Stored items

------------------------

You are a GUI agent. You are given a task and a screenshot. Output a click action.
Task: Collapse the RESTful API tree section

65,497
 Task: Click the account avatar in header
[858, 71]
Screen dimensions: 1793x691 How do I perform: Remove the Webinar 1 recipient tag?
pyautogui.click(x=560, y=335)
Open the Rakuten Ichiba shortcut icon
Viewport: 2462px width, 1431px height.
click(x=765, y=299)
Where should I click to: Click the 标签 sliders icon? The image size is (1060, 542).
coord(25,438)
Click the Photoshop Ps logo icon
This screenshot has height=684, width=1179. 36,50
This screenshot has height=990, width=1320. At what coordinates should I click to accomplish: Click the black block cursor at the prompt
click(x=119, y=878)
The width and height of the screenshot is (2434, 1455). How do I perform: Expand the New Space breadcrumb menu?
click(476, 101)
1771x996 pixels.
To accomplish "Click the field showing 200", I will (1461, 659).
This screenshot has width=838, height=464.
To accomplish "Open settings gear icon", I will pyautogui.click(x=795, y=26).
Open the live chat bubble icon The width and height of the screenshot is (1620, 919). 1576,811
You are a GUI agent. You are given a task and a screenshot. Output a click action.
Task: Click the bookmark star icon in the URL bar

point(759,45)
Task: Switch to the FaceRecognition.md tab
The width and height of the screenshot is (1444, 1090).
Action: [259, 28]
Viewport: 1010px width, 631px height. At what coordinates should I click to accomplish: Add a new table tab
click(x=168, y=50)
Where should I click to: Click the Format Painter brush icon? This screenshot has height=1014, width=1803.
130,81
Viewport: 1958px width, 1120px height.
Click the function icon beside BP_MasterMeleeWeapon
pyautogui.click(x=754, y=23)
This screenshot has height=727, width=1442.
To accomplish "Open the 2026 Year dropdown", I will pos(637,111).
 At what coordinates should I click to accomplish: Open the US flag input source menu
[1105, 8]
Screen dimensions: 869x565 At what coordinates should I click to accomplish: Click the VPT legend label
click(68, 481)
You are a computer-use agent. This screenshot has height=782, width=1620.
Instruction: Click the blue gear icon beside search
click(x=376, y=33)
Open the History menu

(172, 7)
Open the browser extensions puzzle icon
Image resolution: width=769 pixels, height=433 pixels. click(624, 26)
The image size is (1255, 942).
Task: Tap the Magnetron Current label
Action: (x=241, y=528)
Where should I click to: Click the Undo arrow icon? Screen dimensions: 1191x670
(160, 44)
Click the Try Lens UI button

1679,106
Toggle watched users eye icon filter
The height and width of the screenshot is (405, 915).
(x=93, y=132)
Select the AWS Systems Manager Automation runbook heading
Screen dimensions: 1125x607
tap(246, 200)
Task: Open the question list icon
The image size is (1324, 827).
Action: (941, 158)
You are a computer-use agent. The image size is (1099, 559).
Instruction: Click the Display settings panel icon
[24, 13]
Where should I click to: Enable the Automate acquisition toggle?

------------------------

YOUR TASK
Your task is to transcribe each record faithfully and in full.

FINISHED TASK
You are a GUI agent. You are given a task and a screenshot. Output a click action.
Task: Collapse the RESTful API tree section

65,497
 Task: Click the account avatar in header
[858, 71]
Screen dimensions: 1793x691 How do I perform: Remove the Webinar 1 recipient tag?
pyautogui.click(x=560, y=335)
Open the Rakuten Ichiba shortcut icon
Viewport: 2462px width, 1431px height.
click(x=765, y=299)
Where should I click to: Click the 标签 sliders icon? The image size is (1060, 542).
coord(25,438)
Click the Photoshop Ps logo icon
This screenshot has height=684, width=1179. 36,50
This screenshot has height=990, width=1320. At what coordinates should I click to accomplish: Click the black block cursor at the prompt
click(x=119, y=878)
The width and height of the screenshot is (2434, 1455). How do I perform: Expand the New Space breadcrumb menu?
click(476, 101)
1771x996 pixels.
To accomplish "Click the field showing 200", I will (1461, 659).
This screenshot has width=838, height=464.
To accomplish "Open settings gear icon", I will pyautogui.click(x=795, y=26).
Open the live chat bubble icon The width and height of the screenshot is (1620, 919). 1576,811
You are a GUI agent. You are given a task and a screenshot. Output a click action.
Task: Click the bookmark star icon in the URL bar

point(759,45)
Task: Switch to the FaceRecognition.md tab
The width and height of the screenshot is (1444, 1090).
Action: [259, 28]
Viewport: 1010px width, 631px height. At what coordinates should I click to accomplish: Add a new table tab
click(x=168, y=50)
Where should I click to: Click the Format Painter brush icon? This screenshot has height=1014, width=1803.
130,81
Viewport: 1958px width, 1120px height.
Click the function icon beside BP_MasterMeleeWeapon
pyautogui.click(x=754, y=23)
This screenshot has height=727, width=1442.
To accomplish "Open the 2026 Year dropdown", I will pos(637,111).
 At what coordinates should I click to accomplish: Open the US flag input source menu
[1105, 8]
Screen dimensions: 869x565 At what coordinates should I click to accomplish: Click the VPT legend label
click(68, 481)
You are a computer-use agent. This screenshot has height=782, width=1620.
Instruction: Click the blue gear icon beside search
click(x=376, y=33)
Open the History menu

(172, 7)
Open the browser extensions puzzle icon
Image resolution: width=769 pixels, height=433 pixels. click(624, 26)
The image size is (1255, 942).
Task: Tap the Magnetron Current label
Action: (x=241, y=528)
Where should I click to: Click the Undo arrow icon? Screen dimensions: 1191x670
(160, 44)
Click the Try Lens UI button

1679,106
Toggle watched users eye icon filter
The height and width of the screenshot is (405, 915).
(x=93, y=132)
Select the AWS Systems Manager Automation runbook heading
Screen dimensions: 1125x607
tap(246, 200)
Task: Open the question list icon
The image size is (1324, 827).
Action: (941, 158)
You are a computer-use agent. The image size is (1099, 559).
Instruction: Click the Display settings panel icon
[24, 13]
Where should I click to: Enable the Automate acquisition toggle?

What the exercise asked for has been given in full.